Reproduce exactly the stretch of lines running from the line with "The width and height of the screenshot is (460, 430)." to the end of the entries below.

[Stored records]
********************

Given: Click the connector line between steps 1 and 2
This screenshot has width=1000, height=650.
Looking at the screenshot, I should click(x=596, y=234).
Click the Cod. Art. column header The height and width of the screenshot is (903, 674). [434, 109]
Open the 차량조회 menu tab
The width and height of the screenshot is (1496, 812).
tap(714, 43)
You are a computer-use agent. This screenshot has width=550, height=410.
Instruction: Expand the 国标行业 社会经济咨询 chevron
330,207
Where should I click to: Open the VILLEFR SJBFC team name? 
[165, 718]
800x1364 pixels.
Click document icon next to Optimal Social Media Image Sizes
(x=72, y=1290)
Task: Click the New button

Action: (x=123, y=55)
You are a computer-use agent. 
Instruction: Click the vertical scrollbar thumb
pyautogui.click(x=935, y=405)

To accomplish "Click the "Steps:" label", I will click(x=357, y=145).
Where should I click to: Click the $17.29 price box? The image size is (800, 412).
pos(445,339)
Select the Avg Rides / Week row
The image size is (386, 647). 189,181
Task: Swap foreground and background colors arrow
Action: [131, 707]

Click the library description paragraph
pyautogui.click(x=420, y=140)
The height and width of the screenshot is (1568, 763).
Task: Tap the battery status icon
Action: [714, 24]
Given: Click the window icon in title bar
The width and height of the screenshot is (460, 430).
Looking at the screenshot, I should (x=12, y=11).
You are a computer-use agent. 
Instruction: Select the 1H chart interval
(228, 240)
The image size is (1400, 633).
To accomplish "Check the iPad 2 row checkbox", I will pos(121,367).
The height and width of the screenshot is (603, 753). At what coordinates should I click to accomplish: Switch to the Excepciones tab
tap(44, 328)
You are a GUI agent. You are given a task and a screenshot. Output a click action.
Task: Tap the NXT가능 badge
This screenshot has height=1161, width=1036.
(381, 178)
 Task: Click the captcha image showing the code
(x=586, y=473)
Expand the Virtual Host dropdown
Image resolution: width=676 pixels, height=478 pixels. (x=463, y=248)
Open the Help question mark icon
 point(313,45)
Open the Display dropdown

********************

== ANSWER BELOW ==
The width and height of the screenshot is (460, 430).
Looking at the screenshot, I should (x=12, y=11).
You are a computer-use agent. 
Instruction: Select the 1H chart interval
(228, 240)
The image size is (1400, 633).
To accomplish "Check the iPad 2 row checkbox", I will pos(121,367).
The height and width of the screenshot is (603, 753). At what coordinates should I click to accomplish: Switch to the Excepciones tab
tap(44, 328)
You are a GUI agent. You are given a task and a screenshot. Output a click action.
Task: Tap the NXT가능 badge
This screenshot has height=1161, width=1036.
(381, 178)
 Task: Click the captcha image showing the code
(x=586, y=473)
Expand the Virtual Host dropdown
Image resolution: width=676 pixels, height=478 pixels. (x=463, y=248)
Open the Help question mark icon
 point(313,45)
Open the Display dropdown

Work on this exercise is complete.